|Title||Design and Characterization of a 52K SNP Chip for Goats|
|Publication Type||Journal Article|
|Year of Publication||2014|
|Authors||Tosser-Klopp, G, Bardou, P, Bouchez, O, Cabau, C, Crooijmans, R, Dong, Y, Donnadieu-Tonon, C, Eggen, A, Heuven, HCM, Jamli, S, Jiken, AJohari, Klopp, C, Lawley, CT, McEwan, J, Martin, P, Moreno, C, Mulsant, P, Nabihoudine, I, Pailhoux, E, Palhière, I, Rupp, R, Sarry, J, Sayre, BL, Tircazes, A, Wang, J, Wang, W, Zhang, W, Consortium, andthe Intern|
The success of Genome Wide Association Studies in the discovery of sequence variation linked to complex traits in humans has increased interest in high throughput SNP genotyping assays in livestock species. Primary goals are QTL detection and genomic selection. The purpose here was design of a 50–60,000 SNP chip for goats. The success of a moderate density SNP assay depends on reliable bioinformatic SNP detection procedures, the technological success rate of the SNP design, even spacing of SNPs on the genome and selection of Minor Allele Frequencies (MAF) suitable to use in diverse breeds. Through the federation of three SNP discovery projects consolidated as the International Goat Genome Consortium, we have identified approximately twelve million high quality SNP variants in the goat genome stored in a database together with their biological and technical characteristics. These SNPs were identified within and between six breeds (meat, milk and mixed): Alpine, Boer, Creole, Katjang, Saanen and Savanna, comprising a total of 97 animals. Whole genome and Reduced Representation Library sequences were aligned on >10 kb scaffolds of the de novo goat genome assembly.
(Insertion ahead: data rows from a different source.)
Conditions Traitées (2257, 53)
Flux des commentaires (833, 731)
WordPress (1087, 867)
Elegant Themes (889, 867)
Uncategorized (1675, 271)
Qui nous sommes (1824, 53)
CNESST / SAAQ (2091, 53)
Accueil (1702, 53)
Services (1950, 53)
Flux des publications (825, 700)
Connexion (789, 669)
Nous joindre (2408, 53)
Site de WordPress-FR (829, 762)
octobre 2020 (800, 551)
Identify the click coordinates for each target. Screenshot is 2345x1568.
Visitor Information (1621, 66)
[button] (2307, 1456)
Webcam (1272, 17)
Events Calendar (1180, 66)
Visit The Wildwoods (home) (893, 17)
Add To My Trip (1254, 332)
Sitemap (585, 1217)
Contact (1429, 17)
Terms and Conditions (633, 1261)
The 60,000 selected SNPs, evenly spaced on the goat genome, were submitted for oligo manufacturing (Illumina, Inc) and published in dbSNP along with flanking sequences and map position on goat assemblies (i.e. scaffolds and pseudo-chromosomes), sheep genome V2 and cattle UMD3.1 assembly. Ten breeds were then used to validate the SNP content and 52,295 loci could be successfully genotyped and used to generate a final cluster file. The combined strategy of using mainly whole genome Next Generation Sequencing and mapping on a contig genome assembly, complemented with Illumina design tools proved to be efficient in producing this GoatSNP50 chip. Advances in use of molecular markers are expected to accelerate goat genomic studies in coming years.